* **Given instruction**: Count the lines below that contain the string "Expand", matching case exactly, and reply with only that number.

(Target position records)
################
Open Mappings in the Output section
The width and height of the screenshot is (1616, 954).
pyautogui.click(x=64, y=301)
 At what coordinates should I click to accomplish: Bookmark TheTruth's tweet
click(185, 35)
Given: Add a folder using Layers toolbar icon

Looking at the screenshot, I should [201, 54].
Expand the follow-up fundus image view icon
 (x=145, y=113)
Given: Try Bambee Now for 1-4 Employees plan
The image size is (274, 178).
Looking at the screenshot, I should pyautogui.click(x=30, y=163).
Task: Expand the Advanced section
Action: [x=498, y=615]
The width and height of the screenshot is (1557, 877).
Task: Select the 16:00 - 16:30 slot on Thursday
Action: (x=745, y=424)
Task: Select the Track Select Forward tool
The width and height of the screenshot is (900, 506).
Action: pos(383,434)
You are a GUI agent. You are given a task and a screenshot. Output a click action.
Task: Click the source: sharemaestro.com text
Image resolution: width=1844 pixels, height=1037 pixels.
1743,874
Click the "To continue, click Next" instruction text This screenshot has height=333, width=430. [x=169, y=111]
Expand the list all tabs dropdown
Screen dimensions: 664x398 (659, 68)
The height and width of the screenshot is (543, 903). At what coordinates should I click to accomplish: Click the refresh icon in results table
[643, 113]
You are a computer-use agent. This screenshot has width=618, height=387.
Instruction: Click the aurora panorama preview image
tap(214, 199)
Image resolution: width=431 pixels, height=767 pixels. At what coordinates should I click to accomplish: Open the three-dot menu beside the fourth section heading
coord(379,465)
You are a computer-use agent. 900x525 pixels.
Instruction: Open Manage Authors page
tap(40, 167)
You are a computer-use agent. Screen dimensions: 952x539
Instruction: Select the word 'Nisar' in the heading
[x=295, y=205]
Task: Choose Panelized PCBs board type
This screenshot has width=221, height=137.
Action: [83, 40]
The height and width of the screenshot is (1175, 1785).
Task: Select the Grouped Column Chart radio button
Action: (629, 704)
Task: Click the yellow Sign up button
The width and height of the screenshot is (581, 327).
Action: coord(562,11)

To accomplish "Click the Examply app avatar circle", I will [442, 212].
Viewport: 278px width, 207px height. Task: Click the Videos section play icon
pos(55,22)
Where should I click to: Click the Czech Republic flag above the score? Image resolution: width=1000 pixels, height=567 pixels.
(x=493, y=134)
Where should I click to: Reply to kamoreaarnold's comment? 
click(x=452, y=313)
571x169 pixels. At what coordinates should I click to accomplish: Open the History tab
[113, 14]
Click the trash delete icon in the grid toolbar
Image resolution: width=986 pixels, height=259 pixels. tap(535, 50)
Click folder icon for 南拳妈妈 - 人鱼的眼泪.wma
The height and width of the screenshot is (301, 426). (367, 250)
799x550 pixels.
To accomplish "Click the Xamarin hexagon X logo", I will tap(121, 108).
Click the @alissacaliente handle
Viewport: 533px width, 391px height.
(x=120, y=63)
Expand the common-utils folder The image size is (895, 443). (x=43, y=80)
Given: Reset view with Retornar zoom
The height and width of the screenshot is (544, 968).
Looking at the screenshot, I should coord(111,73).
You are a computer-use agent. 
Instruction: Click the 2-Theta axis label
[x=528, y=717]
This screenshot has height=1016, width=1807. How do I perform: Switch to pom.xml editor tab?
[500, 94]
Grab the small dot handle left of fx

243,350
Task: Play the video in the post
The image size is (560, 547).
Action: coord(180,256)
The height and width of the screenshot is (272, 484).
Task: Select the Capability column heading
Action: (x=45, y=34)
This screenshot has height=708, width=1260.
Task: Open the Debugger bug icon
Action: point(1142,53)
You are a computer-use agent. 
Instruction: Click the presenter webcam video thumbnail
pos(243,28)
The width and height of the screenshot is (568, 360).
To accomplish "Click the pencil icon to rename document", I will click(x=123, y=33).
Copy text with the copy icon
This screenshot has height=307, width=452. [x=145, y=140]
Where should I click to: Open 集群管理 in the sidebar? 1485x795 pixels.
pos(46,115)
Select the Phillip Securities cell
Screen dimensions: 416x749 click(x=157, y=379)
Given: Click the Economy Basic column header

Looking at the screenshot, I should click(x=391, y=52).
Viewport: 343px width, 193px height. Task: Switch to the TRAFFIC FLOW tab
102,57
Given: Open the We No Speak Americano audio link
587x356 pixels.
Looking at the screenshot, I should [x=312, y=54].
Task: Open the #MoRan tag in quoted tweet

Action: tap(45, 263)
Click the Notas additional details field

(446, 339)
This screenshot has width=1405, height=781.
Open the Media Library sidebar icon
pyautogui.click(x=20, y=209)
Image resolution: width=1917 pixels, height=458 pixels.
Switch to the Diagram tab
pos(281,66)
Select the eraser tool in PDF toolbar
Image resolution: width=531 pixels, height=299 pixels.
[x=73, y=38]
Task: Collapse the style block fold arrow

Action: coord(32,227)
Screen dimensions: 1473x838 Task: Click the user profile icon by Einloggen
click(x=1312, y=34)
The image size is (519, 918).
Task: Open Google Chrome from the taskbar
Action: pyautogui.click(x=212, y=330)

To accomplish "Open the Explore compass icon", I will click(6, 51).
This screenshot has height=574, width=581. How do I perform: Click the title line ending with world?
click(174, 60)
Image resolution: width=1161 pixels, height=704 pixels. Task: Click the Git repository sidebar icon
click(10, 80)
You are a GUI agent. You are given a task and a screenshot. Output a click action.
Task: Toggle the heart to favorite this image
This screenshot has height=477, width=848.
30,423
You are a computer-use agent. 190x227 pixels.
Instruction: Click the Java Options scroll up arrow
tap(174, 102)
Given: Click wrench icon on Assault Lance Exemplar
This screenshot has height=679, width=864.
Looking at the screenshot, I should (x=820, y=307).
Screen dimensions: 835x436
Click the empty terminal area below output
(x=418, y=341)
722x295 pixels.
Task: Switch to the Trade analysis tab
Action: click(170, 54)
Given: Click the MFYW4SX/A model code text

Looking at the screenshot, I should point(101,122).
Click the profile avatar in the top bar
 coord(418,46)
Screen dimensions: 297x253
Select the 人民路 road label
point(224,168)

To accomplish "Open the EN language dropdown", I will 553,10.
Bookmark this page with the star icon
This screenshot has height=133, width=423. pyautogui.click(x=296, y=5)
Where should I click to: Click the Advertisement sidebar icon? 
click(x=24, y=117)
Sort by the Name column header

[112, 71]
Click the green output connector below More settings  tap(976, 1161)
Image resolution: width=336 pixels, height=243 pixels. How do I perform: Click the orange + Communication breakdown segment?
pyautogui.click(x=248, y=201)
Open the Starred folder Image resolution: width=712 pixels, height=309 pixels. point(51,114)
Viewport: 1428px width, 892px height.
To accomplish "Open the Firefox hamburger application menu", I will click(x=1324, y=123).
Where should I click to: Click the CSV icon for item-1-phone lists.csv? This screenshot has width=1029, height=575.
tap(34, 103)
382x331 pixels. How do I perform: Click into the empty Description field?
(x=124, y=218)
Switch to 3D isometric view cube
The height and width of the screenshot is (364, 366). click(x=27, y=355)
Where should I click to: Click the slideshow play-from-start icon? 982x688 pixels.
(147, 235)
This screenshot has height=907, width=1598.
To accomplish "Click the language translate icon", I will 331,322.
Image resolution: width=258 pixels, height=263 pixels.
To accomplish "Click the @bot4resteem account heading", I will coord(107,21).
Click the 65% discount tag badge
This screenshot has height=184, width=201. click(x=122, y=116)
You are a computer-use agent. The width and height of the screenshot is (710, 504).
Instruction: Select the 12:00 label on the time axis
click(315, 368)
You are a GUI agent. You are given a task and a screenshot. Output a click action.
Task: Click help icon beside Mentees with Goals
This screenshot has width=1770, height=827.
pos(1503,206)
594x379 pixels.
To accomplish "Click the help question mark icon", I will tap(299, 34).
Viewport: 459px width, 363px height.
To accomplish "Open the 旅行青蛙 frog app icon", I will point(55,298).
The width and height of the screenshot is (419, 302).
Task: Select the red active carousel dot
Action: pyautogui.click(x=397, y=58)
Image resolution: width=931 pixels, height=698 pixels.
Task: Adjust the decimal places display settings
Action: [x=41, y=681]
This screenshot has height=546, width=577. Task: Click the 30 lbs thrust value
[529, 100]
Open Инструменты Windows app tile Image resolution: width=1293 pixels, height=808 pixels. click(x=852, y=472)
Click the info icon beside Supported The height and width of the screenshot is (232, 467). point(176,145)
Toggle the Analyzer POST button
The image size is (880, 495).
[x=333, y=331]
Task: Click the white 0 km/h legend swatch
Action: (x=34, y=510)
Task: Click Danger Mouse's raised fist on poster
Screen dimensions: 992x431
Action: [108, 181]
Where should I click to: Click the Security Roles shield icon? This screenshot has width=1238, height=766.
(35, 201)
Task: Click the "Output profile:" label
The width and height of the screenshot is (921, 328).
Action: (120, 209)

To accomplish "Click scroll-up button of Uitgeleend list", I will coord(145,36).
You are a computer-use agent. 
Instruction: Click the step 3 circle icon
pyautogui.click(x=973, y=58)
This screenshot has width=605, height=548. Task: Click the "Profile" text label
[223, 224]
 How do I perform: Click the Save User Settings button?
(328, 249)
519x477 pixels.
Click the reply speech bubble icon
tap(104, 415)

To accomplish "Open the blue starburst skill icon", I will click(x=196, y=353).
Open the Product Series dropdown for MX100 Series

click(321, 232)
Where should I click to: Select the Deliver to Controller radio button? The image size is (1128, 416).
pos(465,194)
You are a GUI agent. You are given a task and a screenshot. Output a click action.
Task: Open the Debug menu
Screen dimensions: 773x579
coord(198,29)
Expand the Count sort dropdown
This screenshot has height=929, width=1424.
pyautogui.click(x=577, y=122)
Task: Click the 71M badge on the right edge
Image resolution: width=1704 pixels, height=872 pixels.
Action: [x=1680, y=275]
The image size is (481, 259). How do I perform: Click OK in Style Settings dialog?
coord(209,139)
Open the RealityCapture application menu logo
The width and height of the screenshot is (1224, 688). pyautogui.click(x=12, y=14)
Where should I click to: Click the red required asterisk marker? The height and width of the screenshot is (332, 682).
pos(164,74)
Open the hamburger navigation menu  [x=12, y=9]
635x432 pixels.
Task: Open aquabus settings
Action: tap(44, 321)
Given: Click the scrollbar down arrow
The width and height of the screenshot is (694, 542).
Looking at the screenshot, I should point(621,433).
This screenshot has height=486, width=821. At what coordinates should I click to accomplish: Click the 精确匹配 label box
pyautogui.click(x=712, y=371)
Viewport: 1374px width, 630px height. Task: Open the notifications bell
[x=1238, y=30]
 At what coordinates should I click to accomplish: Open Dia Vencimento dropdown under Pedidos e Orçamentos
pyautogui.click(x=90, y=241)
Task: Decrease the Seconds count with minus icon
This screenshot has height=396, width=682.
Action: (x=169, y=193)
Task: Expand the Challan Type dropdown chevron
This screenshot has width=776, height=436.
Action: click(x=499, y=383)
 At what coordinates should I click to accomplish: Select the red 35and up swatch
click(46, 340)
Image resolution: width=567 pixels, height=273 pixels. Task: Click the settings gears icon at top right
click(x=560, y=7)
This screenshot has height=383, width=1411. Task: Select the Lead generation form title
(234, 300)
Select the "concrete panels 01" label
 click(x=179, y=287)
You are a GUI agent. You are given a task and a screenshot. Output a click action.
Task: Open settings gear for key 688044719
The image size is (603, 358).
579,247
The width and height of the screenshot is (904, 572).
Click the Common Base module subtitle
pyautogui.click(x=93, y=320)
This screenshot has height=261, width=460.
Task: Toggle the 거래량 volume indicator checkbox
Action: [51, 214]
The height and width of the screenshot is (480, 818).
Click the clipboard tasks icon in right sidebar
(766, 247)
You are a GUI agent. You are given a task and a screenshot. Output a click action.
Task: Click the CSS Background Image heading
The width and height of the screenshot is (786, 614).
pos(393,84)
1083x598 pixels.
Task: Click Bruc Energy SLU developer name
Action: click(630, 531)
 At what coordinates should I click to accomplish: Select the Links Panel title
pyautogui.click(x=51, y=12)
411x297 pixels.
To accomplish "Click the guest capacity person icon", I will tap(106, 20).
################
* **Answer to the exercise**: 6